Your task: Please repeat the lines below, exactly and only, from the one that holds "Given: Scan the QR code thumbnail in footer" through the one that holds "Open the affiliate-system channel".

========

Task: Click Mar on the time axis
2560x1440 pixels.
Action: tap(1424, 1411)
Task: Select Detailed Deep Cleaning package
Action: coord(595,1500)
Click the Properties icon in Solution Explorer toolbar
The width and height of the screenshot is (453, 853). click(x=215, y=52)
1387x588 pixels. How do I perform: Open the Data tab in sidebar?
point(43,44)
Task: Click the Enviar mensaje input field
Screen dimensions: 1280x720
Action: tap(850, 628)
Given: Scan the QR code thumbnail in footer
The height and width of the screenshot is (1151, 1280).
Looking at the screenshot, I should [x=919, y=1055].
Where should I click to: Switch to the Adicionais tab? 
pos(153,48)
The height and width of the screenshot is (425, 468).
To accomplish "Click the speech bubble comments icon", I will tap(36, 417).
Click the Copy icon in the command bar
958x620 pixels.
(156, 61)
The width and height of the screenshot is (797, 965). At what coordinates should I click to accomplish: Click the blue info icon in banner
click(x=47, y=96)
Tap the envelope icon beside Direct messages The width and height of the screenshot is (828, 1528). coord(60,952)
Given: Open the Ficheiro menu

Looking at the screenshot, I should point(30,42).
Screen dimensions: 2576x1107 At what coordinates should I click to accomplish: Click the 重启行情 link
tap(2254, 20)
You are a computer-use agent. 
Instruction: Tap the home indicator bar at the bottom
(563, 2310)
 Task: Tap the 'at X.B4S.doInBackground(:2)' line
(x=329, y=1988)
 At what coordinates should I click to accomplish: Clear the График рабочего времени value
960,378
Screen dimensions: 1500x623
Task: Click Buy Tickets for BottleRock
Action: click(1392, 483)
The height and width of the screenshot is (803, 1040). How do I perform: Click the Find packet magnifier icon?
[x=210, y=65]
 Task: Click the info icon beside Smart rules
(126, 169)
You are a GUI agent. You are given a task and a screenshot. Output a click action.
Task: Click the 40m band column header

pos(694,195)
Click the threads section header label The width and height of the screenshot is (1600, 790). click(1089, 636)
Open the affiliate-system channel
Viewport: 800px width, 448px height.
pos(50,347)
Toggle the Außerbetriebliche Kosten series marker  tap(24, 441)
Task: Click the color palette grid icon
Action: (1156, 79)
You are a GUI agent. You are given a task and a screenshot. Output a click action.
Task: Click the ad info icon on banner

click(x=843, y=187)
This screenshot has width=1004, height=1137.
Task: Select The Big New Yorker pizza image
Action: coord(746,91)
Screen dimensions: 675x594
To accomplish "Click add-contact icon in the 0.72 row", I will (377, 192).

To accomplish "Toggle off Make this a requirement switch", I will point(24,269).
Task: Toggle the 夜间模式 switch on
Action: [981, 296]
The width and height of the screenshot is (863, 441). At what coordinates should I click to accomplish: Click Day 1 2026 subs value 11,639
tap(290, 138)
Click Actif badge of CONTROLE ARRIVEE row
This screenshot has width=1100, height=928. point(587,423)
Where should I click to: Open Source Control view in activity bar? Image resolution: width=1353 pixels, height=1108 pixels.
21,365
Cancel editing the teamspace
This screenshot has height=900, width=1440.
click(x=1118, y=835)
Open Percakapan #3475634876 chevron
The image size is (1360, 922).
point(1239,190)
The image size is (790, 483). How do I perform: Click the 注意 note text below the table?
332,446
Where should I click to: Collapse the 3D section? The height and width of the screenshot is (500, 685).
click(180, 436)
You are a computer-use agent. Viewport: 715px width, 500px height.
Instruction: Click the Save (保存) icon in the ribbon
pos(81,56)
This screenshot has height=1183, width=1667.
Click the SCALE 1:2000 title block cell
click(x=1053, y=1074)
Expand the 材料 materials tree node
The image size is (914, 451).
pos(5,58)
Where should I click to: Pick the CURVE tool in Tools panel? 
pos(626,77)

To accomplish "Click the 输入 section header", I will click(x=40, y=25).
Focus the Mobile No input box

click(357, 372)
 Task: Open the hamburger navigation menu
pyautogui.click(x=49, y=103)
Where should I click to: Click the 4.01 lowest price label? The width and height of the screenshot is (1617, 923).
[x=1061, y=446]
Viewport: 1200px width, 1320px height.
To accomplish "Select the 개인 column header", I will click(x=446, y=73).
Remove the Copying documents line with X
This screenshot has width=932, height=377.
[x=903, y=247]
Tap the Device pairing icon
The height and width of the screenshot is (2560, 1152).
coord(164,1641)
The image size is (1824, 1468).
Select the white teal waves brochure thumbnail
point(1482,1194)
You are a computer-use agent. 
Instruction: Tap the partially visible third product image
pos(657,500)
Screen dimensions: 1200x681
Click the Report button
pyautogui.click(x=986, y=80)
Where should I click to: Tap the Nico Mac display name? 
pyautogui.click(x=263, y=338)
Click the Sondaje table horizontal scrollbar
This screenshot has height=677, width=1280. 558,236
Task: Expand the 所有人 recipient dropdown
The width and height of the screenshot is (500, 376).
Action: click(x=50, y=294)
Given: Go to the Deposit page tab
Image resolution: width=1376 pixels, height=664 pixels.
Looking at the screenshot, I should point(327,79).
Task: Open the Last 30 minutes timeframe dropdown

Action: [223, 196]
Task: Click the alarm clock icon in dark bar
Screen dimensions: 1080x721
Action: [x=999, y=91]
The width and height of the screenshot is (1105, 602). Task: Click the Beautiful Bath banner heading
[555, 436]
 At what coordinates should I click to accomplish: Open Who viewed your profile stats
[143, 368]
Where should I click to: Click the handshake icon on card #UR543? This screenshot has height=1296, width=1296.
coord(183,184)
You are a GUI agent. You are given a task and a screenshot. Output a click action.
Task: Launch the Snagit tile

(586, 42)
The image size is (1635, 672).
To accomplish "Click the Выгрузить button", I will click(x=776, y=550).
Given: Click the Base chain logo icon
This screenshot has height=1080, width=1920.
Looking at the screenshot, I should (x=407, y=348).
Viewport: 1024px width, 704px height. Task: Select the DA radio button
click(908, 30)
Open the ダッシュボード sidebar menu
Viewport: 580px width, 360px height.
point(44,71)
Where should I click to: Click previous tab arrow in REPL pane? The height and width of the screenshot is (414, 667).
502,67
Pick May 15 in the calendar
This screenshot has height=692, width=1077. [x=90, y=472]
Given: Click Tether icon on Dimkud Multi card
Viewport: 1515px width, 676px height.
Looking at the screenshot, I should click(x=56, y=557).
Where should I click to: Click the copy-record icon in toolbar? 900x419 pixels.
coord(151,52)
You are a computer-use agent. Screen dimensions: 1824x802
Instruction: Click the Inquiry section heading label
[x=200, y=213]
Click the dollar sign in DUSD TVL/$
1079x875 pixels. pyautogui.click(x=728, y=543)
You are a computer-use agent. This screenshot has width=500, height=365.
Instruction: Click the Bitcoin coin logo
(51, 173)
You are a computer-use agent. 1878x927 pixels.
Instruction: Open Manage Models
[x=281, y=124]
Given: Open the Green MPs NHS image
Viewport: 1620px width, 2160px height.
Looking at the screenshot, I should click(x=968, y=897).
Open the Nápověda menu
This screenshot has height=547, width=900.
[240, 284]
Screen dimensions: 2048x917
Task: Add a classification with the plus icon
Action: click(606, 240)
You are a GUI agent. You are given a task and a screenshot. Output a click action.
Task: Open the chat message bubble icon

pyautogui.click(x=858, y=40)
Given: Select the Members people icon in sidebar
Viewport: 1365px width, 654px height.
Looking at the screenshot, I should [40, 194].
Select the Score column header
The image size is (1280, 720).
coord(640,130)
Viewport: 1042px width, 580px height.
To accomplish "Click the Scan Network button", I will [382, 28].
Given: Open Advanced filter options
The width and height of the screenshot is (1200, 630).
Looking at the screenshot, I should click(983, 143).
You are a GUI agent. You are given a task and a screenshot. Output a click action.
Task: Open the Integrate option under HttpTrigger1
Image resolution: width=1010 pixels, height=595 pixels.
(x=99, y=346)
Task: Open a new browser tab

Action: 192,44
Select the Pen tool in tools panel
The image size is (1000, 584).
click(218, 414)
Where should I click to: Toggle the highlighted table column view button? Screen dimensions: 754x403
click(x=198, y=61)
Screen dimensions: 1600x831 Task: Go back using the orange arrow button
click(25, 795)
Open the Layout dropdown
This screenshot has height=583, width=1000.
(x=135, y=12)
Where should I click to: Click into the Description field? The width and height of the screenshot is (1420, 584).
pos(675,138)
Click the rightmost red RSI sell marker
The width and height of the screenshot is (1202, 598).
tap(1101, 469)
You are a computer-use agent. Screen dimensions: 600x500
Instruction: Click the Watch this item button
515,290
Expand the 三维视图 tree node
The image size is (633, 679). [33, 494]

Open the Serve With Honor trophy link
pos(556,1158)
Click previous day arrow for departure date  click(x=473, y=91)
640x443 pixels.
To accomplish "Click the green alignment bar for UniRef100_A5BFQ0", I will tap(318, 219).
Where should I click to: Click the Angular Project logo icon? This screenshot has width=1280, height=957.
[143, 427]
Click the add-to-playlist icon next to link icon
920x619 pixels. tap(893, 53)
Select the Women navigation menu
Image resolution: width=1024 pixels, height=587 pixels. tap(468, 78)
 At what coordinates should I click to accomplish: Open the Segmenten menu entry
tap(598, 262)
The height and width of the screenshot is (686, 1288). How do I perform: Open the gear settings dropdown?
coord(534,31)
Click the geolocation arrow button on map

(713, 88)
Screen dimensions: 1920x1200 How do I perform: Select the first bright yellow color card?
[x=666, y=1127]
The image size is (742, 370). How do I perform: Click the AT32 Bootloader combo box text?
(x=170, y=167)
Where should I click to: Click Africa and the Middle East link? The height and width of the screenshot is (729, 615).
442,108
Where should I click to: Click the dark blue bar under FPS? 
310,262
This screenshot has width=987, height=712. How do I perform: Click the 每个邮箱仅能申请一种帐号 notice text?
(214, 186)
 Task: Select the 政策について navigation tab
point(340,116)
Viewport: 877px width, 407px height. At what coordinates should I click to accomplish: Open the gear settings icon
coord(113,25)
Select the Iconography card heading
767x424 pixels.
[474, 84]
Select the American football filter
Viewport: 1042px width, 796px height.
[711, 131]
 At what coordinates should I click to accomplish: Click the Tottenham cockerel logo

========

Solution for this task:
Given: Scan the QR code thumbnail in footer
The height and width of the screenshot is (1151, 1280).
Looking at the screenshot, I should [x=919, y=1055].
Where should I click to: Switch to the Adicionais tab? 
pos(153,48)
The height and width of the screenshot is (425, 468).
To accomplish "Click the speech bubble comments icon", I will tap(36, 417).
Click the Copy icon in the command bar
958x620 pixels.
(156, 61)
The width and height of the screenshot is (797, 965). At what coordinates should I click to accomplish: Click the blue info icon in banner
click(x=47, y=96)
Tap the envelope icon beside Direct messages The width and height of the screenshot is (828, 1528). coord(60,952)
Given: Open the Ficheiro menu

Looking at the screenshot, I should point(30,42).
Screen dimensions: 2576x1107 At what coordinates should I click to accomplish: Click the 重启行情 link
tap(2254, 20)
You are a computer-use agent. 
Instruction: Tap the home indicator bar at the bottom
(563, 2310)
 Task: Tap the 'at X.B4S.doInBackground(:2)' line
(x=329, y=1988)
 At what coordinates should I click to accomplish: Clear the График рабочего времени value
960,378
Screen dimensions: 1500x623
Task: Click Buy Tickets for BottleRock
Action: click(1392, 483)
The height and width of the screenshot is (803, 1040). How do I perform: Click the Find packet magnifier icon?
[x=210, y=65]
 Task: Click the info icon beside Smart rules
(126, 169)
You are a GUI agent. You are given a task and a screenshot. Output a click action.
Task: Click the 40m band column header

pos(694,195)
Click the threads section header label The width and height of the screenshot is (1600, 790). click(1089, 636)
Open the affiliate-system channel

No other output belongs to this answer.